Explore how you can create the Daft Punk Robotic Vocal effect using Ableton Live’s Vocoder in this easy video tutorial.
A vocoder is a category of voice codec that analyzes and synthesizes the human voice signal for audio data compression, multiplexing, voice encryption, voice transformation, etc.
The earliest type of vocoder, the channel vocoder, was originally developed as a speech coder for telecommunications applications in the 1930s. The idea being to code speech in order to reduce bandwidth (i.e. audio data compression) for multiplexing transmission. It has also been used extensively as an electronic musical instrument.

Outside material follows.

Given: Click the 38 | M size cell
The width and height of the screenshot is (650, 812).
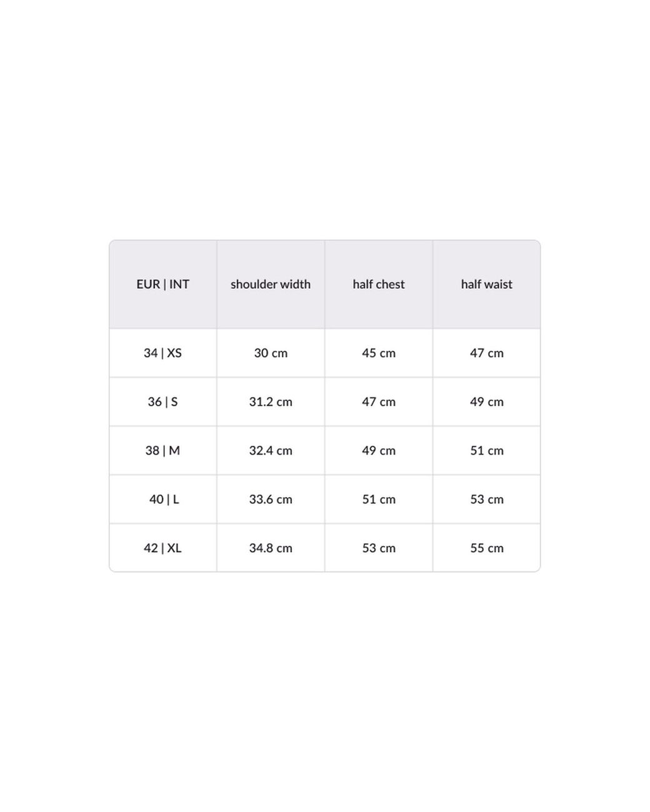Looking at the screenshot, I should pyautogui.click(x=163, y=450).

Among the most consistent uses of the vocoder in emulating the human voice are Daft Punk, who have used this instrument from their first album Homework (1997) to their latest work Random Access Memories (2013) and consider the convergence of technological and human voice “the identity of their musical project”. For instance, the lyrics of “Around the World” (1997) are integrally vocoder-processed, “Get Lucky” (2013) features a mix of natural and processed human voices, and “Instant Crush” (2013) features Julian Casablancas singing into a vocoder.
Learn how you can create the Daft Punk Vocoder/Robotic Voice effect using Ableton Live 9.
Other Musical Uses of the Vocoder.
One of the first attempts to use a vocoder in creating music was the “Siemens Synthesizer” at the Siemens Studio for Electronic Music, developed between 1956 and 1959. In 1968, Robert Moog developed one of the first solid-state musical vocoders for the electronic music studio of the University at Buffalo. In 1968, Bruce Haack built a prototype, named “Farad” after Michael Faraday. It was first featured on “The Electronic Record For Children” released in 1969 and then on his rock album, The Electric Lucifer released in 1970.
In 1970, Wendy Carlos and Robert Moog built another musical vocoder, a ten-band device inspired by the earlier vocoder designs of Homer Dudley. It was originally called a spectrum encoder-decoder and later referred to simply as a vocoder. The carrier signal came from a Moog modular synthesizer and the modulator from a microphone input. The output of the ten-band vocoder was fairly intelligible but relied on specially articulated speech. Later improved versions use a high-pass filter to let some sibilance through from the microphone; this ruins the device for its original speech-coding application, but it makes the “talking synthesizer” effect much more intelligible.
Kraftwerk’s Autobahn (1974) was one of the first successful albums to feature vocoder vocals.
Jeff Lynne of Electric Light Orchestra used it in several albums, such as “Time” (featuring the Roland VP-330 Plus MkI). ELO songs such as “Mr. Blue Sky” and “Sweet Talkin’ Woman”, both from Out of the Blue (1977), use it extensively. As does “The Diary of Horace Wimp” from the album Discovery (1979). Featured on the album are the EMS Vocoder 2000W MkI, and the EMS Vocoder (System) 2000 (W or B, MkI or II).
Giorgio Moroder made extensive use of the vocoder on the 1975 album Einzelgänger and 1977 album From Here to Eternity.
Another early example of its use is in Pink Floyd‘s song “Sheep”, from their album Animals (1977), which features a modified version of Psalm 23 recited through a vocoder. On another song on the same album, “Dogs”, the band put the sound of a barking dog through the device.
Coldplay has used the effect in some of their songs. For example, in “Major Minus” and “Hurts Like Heaven”, both from the album Mylo Xyloto (2011), Chris Martin’s vocals are mostly vocoder-processed. “Midnight”, from Ghost Stories (2014), also features Martin singing through a vocoder. The hidden track “X Marks The Spot” from “A Head Full of Dreams” has also been recorded through one.